Introducing Sorbet's T::Enum and T::Struct
A type checker…for Ruby?
I know; it’s blasphemous. Ruby is a beautiful, dynamic language that values developer happiness and productivity and doesn’t need a type system to achieve either of those goals. I’m essentially in agreement, and for many of my smaller projects, I fully embrace Ruby’s simplicity and dynamism to write code faster.

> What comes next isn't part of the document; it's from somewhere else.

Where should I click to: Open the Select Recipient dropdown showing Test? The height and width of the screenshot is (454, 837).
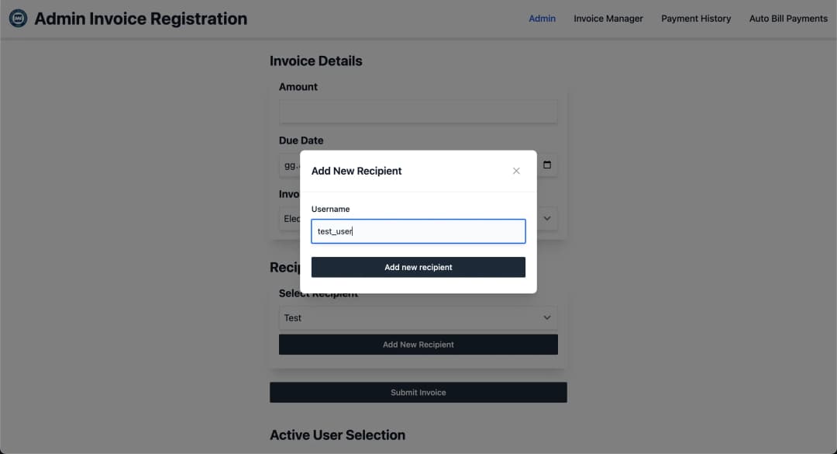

As I have worked on more extensive, legacy Rails code bases, complex Ruby projects, and many gems with unclear interfaces, the value of some systems instructing myself and other developers on my team has become more valuable. Recently at work, I’ve been using Sorbet from Stripe every day, and I increasingly love how it’s helping my team think through our method signatures in a way we might not have considered before. The sheer reduction of NoMethodError on NilClass
makes Sorbet a valuable part of our toolchain.
I also love the incremental approach. Static Sorbet allows us to make certain constants are resolving throughout the codebase quickly. Interested teams can then adopt more type strictness levels on files and invest in adding Sorbet runtime type annotations to embrace the type system further. This isn’t a post on Sorbet adoption, but expect one in the future.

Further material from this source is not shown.